Tropical Cyclone Fung-Wong swept across the northern Philippines, Taiwan, and Japan’s Ryukyu Islands between 4–13 November, bringing destructive winds of up to 185 kph, severe coastal flooding, and multiple landslides. The storm triggered widespread disruption to critical transport infrastructure across all three countries.
In the Philippines, the Manila Multipurpose Terminal (Manila, ~5.5M TEU annually) suspended gate operations and pulled vessels out of port on 9 November, halting container movements and creating a backlog that is still being cleared. Inland, damaged bridges and landslides in Aurora, Ifugao, and Mountain Province slowed cargo evacuation from Luzon, affecting agriculture, food distribution, and domestic manufacturing supply chains.
In Taiwan, several major ports were forced to halt operations. Mailiao Port (Yunlin County), a key energy-import terminal, declared Level 1 typhoon readiness and suspended all inbound/outbound vessel movements from 10–12 November, causing delays to petrochemical and bulk cargo shipments. Kaohsiung Port — Taiwan’s largest port, handling ~9.7M TEU annually — cleared its anchorage and paused bunkering operations from 11–12 November, producing 48–72 hours of vessel congestion and timing distortions in regional rotations. Coastal ferry routes including Keelung–Matsu, Matsu–Fuzhou, and Fugang–Green Island were suspended, cancelling 99 sailings and isolating island communities for several days. These port closures disrupted Taiwan’s electronics and semiconductor export logistics, where schedule precision is critical.
Japan’s Ryukyu ports — including Naha and Ishigaki — experienced temporary anchorage restrictions on 11–12 November, forcing vessels to reroute and creating minor but noticeable delays.
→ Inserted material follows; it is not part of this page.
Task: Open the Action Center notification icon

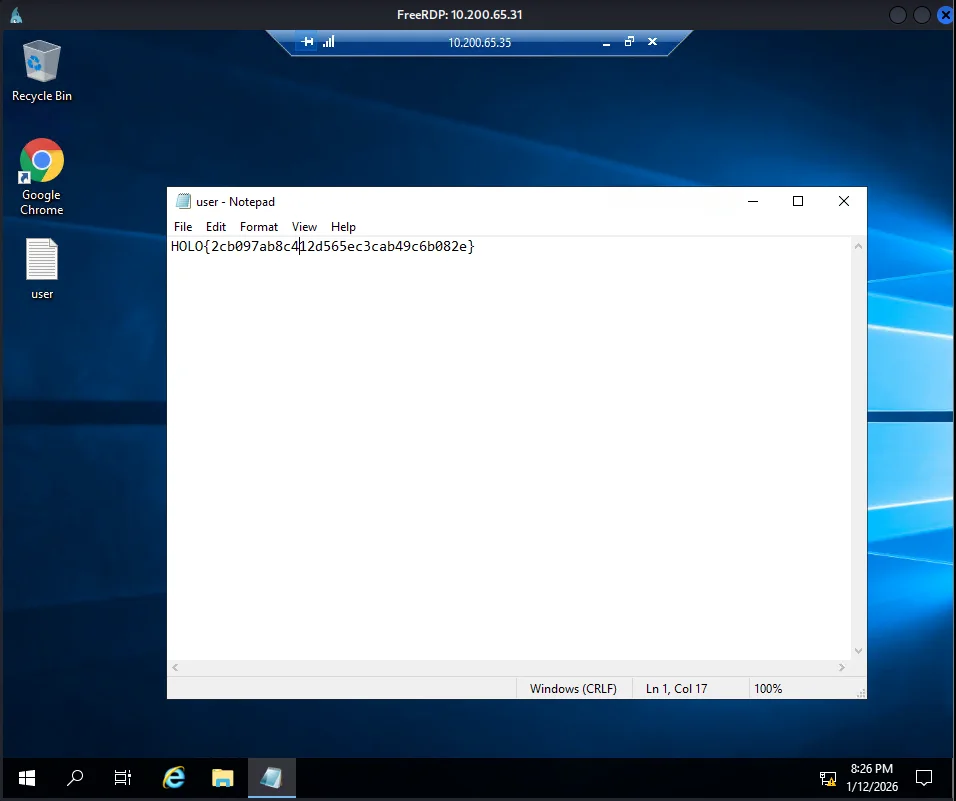Action: [x=924, y=778]
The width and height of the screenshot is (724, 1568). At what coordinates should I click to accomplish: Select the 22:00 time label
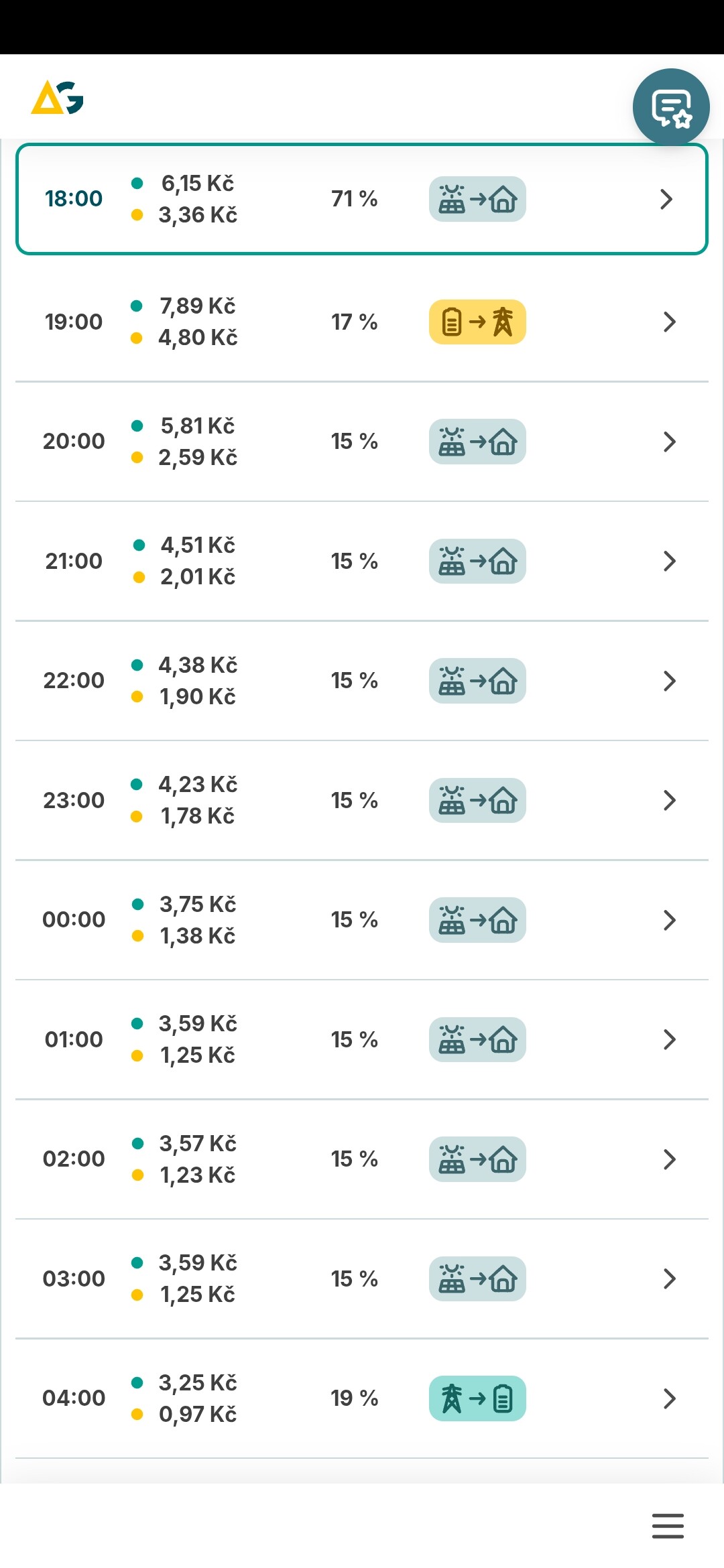[74, 681]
Although these ports are smaller (Naha ~300k TEU annually), their disruption affected coastal shipping, fisheries, and inter-island cargo distribution.
At this moment, Fung-Wong has fully dissipated, and all major ports in the Philippines, Taiwan, and Japan have resumed operations. However, post-storm congestion persists: Manila and Kaohsiung are clearing vessel queues, ferry networks in Taiwan are restoring capacity gradually, and inland road damage in the Philippines continues to slow cargo movements. Regional shipping schedules in the Philippine Sea and East China Sea are expected to normalize within 5–10 days as carriers realign rotations and ports work through accumulated delays.